§ PASSAGE GIVEN:
** begin **
Sport spaces provide a setting for formal structured sporting activities.
Sport spaces: 

  • Sport spaces provide a venue for formal structured sporting activities such as team competitions, physical skill development and training.
  • Sport spaces are designed to accommodate playing surface, buffer zones and infrastructure requirements of specific or general sporting activity.
  • Players and spectators attend with the express purpose of engaging in organised sporting activity, training or competition or watching the game.
  • Most sport spaces can also be accessed by community members for informal sport and recreation..

Nature spaces

Nature spaces provide a setting where people can enjoy nearby nature and protect local biodiversity and natural area values
Nature spaces:

  • Nature spaces provide opportunity for low-impact recreational activities, such as walking, cycling, picnicking, playing, watching or exploring natural features. Nature spaces may include bushland, coastal areas, wetlands and riparian habitats, and geological and natural features.
  • Sites are managed to enable recreational access while protecting local ecological and biodiversity values.

Local open space

Local open space (LOS) is usually small parklands that service the recreation needs of the immediate residential population.
LOS is primarily used for recreation and may include small areas of nature space.
LOS is unlikely to be used for any formal or informal sport.
Access: Within 400 metres or 5 minute walk.
Typical size: 0.4ha to 1ha**

LOS Location and design should:

  • Be located within a 5 minute walk from surrounding residences
  • Include accessible, safe pedestrian and cycling connections
  • Form part of an overall pedestrian and cycling network to connect key destination points
  • Support good passive surveillance
  • Be responsive to natural site features
  • Build on sense of place
  • Assist to preserve local biodiversity and natural area values.

LOS activities may include:

  • Children's play, dog walking, picnics, friends and family gatherings
  • Relaxation and rest spots
  • Casual team activities
  • Walking, running or cycling.

** Small open spaces can provide numerous community benefits, particularly within an inner urban context. The inclusion of small parks (less than 0.4ha) in greenfield residential developments is not generally considered optimal unless purposeful function can be demonstrated.

Neighborhood open space

Neighbourhood open space (NOS) serves as the recreational and social focus of a community. Residents are attracted by the variety of features and facilities and opportunities to socialise.
** end **
According to the passage on open space categories, what is the typical size range of local open space?

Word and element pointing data
** begin **
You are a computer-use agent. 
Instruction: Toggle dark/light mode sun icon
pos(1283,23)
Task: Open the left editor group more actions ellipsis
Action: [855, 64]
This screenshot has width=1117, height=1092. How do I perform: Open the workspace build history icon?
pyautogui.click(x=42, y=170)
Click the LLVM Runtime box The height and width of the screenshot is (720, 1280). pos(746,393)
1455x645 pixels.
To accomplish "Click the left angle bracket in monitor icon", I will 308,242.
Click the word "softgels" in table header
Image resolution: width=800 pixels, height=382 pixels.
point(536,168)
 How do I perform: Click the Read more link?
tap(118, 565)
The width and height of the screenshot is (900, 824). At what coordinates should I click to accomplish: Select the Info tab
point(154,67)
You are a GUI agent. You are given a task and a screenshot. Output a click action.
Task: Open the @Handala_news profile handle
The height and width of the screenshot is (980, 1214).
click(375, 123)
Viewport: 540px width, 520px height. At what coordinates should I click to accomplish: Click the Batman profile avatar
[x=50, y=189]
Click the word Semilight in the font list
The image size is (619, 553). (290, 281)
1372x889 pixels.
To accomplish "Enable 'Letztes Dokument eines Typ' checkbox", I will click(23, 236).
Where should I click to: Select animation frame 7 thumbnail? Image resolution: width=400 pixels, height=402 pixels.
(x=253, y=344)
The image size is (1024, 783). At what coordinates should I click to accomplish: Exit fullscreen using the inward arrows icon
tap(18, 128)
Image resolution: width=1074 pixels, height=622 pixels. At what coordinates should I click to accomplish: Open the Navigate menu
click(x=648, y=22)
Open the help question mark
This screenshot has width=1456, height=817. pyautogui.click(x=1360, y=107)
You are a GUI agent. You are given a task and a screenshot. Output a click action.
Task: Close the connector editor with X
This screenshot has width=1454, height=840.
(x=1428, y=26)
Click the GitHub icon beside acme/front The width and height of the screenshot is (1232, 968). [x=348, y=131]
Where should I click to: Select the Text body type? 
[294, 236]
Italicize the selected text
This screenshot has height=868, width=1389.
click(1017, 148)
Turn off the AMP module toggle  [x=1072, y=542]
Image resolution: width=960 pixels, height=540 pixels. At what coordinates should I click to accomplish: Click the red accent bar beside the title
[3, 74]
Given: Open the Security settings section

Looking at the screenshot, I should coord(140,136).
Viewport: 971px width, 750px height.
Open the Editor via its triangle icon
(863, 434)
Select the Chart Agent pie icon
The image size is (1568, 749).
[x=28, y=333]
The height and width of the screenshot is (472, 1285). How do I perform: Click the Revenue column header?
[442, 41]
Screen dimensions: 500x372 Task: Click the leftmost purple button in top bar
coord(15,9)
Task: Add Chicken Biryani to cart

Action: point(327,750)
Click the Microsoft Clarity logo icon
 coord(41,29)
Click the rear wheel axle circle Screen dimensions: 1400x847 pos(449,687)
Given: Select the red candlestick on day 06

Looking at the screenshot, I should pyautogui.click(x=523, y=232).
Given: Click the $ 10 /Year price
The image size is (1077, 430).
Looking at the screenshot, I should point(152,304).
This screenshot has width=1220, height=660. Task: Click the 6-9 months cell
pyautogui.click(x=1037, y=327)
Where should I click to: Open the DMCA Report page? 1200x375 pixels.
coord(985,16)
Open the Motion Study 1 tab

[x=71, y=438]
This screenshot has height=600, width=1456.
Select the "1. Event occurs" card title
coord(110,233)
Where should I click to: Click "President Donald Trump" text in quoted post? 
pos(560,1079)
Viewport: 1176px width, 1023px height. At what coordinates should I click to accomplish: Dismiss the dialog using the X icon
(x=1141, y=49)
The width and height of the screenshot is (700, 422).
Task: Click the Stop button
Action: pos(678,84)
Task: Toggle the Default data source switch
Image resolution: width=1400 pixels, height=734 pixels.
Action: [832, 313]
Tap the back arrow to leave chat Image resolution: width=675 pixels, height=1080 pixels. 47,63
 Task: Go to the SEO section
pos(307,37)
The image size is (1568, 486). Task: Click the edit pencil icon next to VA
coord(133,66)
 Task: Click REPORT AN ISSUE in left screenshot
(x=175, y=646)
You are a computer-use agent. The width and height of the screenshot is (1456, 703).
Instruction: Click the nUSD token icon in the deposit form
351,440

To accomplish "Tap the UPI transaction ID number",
** end **
§ SOLVED EXERCISE: 0.4ha to 1ha